Uccise la compagna con un pugno a Rimini, ora chiede l’oblio: 'cancellate il mio nome'
Aveva ucciso la fidanzata con un pugno, ora chiede il "diritto all'oblio". Protagonista della vicenda Cristian Vasili Lepsa, cittadino rumeno residente a Rimini che, nel 2011, colpì a morte Elena Cat...

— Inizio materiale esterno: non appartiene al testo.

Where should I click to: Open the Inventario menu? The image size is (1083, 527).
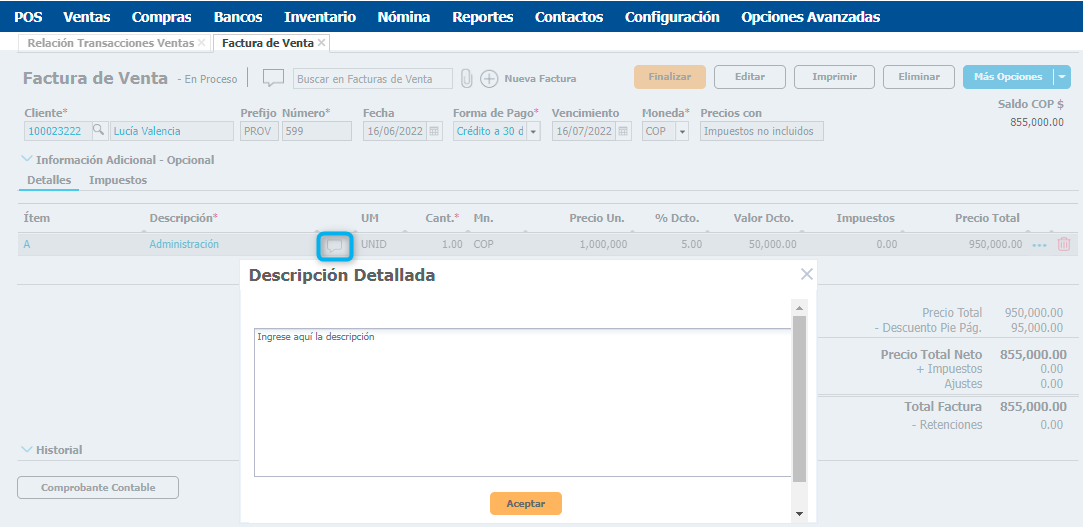pos(319,17)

Aveva ucciso la fidanzata con un pugno, ora chiede il "diritto all'oblio". Protagonista della vicenda Cristian Vasili Lepsa, cittadino rumeno residente a Rimini che, nel 2011, colpì a morte Elena Catalina Tanasi, sua compagna 25enne. L'uomo, in passato, si era già reso responsabile di atti di violenza nei confronti della ragazza che non aveva mai trovato il coraggio di lasciarlo. Fino alla sera fatale quando la 25enne era scappata a casa di un'amica. L'uomo l'aveva raggiunta e, al culmine di una lite, l'aveva colpita violentemente in viso. All'arrivo dell'ambulanza la ragazza era già in coma e spirò dopo due giorni di agonia. Dopo vari livelli processuali, il suo assassino era stato condannato a 17 anni di reclusione. Ora, tramite il suo legale, chiede la cancellazione di ogni riferimento alla vicenda. Nello specifico la richiesta è arrivata al sito inquantodonna.it che raccoglie tutti gli episodi di violenza sulle donne. Il legale chiede la cancellazione nel giro di pochi giorni; essendo passati diversi anni l'articolo pubblicato non è "più necessario". La legge italiana e anche le regole di deontologia giornalistica ammettono il "diritto all'oblio" ma non viene specificato dopo quanto tempo possa essere una richiesta legittima.